Header picture: Rio de Janeiro 2016 Olympic Games
In order to understand why Hungary is home to such renowned swimmers, immersing in the Magyar culture and in particular the importance of its thermal, curative and sporting culture is necessary. Indeed, your visit to the capital, Budapest, will inevitably take you to Margaret Island and thus to the Alfréd Hajós pool. The pool is a real institution and its name alone symbolises the importance of swimming in this country of ten million inhabitants. More than just the architect of the sports complex, Alfréd Hajós is the first Olympic champion in the history of swimming. In 1896, he brought two gold medals from Athens. When asked by the King of Greece where his success came from, he is said to have replied:
"From the water". Indeed, it was after his father drowned that he devoted himself to swimming.
In addition, Hungary has Balaton, the largest lake in Central Europe. "Water is everywhere, there are many baths and so-called beaches (strandfürdő), which are open-air water areas. Some elderly people go to the baths every day and children can start swimming from kindergarten," describes Zoltán Jeney, a project officer at the Hungarian Institute in Paris. "The four types of swimming are often taught from school onwards," he adds, emphasising the work of national coaches with children since the 1970s. A tradition, therefore, but also a desire on the part of the government to make swimming an important social vector.

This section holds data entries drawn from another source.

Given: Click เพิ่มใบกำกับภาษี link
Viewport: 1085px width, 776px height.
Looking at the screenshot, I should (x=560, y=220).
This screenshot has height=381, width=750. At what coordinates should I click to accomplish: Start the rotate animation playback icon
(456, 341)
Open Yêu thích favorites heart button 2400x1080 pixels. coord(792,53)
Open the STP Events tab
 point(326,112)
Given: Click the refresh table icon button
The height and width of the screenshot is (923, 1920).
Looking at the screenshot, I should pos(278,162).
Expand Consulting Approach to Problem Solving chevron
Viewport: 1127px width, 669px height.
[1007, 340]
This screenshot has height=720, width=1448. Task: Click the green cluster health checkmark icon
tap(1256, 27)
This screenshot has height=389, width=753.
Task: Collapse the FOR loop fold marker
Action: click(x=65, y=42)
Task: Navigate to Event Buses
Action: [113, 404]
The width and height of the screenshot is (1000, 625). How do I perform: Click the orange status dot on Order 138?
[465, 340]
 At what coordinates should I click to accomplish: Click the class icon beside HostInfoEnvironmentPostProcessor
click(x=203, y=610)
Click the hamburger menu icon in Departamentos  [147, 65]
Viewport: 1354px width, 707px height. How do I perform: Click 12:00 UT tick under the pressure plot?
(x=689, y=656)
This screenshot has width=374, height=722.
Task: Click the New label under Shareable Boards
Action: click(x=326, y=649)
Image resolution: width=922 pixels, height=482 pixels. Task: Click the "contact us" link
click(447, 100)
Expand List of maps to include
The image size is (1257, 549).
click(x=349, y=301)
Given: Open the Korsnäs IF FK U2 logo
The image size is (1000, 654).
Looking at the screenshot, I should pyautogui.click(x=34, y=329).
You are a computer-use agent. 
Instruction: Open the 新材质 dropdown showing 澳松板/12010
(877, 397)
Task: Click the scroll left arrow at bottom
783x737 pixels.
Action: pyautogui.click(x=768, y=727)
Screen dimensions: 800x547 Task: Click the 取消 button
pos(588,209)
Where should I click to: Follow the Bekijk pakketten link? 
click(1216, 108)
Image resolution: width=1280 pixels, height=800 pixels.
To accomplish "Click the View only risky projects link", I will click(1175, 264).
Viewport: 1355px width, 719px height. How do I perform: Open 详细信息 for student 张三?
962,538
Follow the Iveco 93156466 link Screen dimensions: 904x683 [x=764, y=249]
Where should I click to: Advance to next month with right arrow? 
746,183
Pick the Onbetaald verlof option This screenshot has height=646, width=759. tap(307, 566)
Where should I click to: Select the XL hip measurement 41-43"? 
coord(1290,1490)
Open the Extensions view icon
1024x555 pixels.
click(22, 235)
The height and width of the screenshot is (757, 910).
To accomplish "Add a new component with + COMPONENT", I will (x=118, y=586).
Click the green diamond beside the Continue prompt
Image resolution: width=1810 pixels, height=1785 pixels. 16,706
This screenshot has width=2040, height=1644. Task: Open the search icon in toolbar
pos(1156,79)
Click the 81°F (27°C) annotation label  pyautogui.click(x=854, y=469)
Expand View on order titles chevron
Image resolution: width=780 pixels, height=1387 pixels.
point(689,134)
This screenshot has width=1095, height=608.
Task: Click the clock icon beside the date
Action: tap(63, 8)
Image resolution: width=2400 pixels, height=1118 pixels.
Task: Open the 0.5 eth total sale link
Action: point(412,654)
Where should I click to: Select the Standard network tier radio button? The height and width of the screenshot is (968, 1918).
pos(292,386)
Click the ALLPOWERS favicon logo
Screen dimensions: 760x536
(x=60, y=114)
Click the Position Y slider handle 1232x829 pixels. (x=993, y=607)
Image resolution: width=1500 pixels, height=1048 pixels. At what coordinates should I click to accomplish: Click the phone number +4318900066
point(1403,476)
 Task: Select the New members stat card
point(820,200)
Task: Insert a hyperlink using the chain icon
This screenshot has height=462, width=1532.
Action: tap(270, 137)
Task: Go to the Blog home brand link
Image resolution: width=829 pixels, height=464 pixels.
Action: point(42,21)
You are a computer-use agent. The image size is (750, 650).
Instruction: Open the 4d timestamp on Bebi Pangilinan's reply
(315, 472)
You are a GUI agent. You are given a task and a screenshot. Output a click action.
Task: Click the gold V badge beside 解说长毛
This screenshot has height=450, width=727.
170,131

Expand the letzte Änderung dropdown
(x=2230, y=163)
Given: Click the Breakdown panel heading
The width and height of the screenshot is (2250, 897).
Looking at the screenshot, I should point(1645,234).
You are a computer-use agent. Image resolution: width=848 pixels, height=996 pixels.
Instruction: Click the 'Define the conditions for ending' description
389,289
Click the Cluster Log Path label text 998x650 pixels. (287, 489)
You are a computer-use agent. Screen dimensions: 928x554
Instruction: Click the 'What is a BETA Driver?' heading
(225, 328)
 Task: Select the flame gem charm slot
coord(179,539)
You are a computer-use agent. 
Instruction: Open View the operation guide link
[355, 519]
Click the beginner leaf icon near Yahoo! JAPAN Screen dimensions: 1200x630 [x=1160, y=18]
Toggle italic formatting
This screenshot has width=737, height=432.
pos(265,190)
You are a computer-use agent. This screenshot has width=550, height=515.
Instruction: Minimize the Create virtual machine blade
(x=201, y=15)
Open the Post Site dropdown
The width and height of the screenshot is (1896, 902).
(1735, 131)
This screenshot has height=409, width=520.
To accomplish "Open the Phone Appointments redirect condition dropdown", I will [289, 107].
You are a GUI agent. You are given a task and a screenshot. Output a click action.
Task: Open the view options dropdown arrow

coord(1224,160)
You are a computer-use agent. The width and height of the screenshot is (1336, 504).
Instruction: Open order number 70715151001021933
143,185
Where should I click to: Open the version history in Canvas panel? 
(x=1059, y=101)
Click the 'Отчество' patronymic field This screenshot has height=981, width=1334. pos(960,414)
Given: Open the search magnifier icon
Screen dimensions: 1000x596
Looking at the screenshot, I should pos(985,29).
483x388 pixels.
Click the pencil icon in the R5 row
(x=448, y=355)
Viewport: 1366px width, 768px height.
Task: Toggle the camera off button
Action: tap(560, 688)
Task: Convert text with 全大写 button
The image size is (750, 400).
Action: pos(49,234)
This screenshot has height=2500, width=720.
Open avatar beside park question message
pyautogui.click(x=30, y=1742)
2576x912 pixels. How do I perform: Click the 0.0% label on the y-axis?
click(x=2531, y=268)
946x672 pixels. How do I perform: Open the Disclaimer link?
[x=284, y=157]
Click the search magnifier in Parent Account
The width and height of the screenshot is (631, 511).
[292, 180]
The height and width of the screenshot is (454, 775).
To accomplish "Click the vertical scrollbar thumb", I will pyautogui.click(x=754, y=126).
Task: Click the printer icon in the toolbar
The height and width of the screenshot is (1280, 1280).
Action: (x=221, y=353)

After Alfréd Hajós, Krisztina Egerszegi is another national symbol, as she remains the most decorated swimmer with five Olympic gold medals in individual events. She won her first at the age of 14, weighing only 45 kilos.
Hungary has a surprisingly large number of 50m pools, since the ThermalHungary team counted at least 50, not including some addresses where two 50m pools can be found in close proximity to each other, bringing the total number to just over 55 in the country. For comparison, this means that there are almost twice as many 50m pools per capita as in France, which currently has about 200.
Hungary is also able to host international Olympic events on its soil, as the country has at least 5 pools that meet FINA standards, unlike France, which to date has no Olympic pools and can only organise national competitions.